"Oh look! Another crappy grant which requires my goddamned work interact with the f**king community!"
Looking for a fun way to acknowledge the creative spirit of a community dodger? Our collection captures their independent and playful nature through witty and artistic products. Whether they’re famously avoiding the crowd or just embracing their unique path, these gifts add a touch of humor and personality to their space. Discover mugs, t-shirts, pillows, and art prints that celebrate the art of doing things differently—because sometimes, the best way to join the crowd is to stand apart.
"Oh look! Another crappy grant which requires my goddamned work interact with the f**king community!"

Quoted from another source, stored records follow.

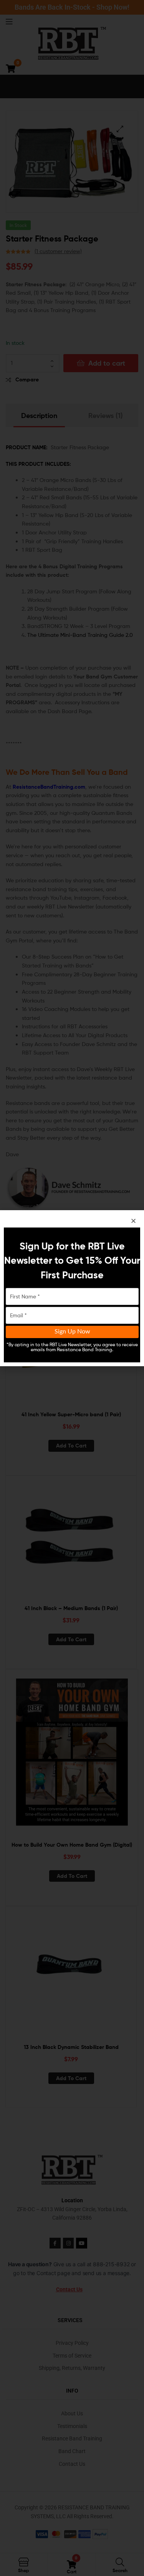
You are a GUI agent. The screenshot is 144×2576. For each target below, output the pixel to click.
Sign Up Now (72, 1331)
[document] (72, 1288)
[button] (133, 1221)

"It's been moved that we adjourn for an afternoon nap. Is there a second?"
"I think I'm having pre-traumatic stress disorder."
"Bill's a little upset. The boss just chewed him out."
"Summarise all that's been said. I wasn't listening."
"Hope you weren't planning on leaving early."
Church Basement Foodie
"I can hardly wait...TWO WHOLE weeks without having to deal with mindless e-mails, incessant interruptions, boring meetings...."
A breakthrough in the morning meeting
'He's kind of a rescue dog. He points to where the hardest work is, so that I can run into the opposite direction!'
"We missed the meeting, but there might be a couple of the little muffins left."
'Miss Fenwick - I don't want to see anyone today!'
"I don't feel like going to school. Isn't that a flu-like symptom?"
"Any yet he's always on my case."
"I cloned myself to take care of my Thanksgiving duties while I watch football in peace."
'Three days, four different avoidance routines.'
Also I don't like coffee, so I'll be working through my coffee breaks.
Election Cancelling Headphones
Jenkins won't be here today. He just called in healthy.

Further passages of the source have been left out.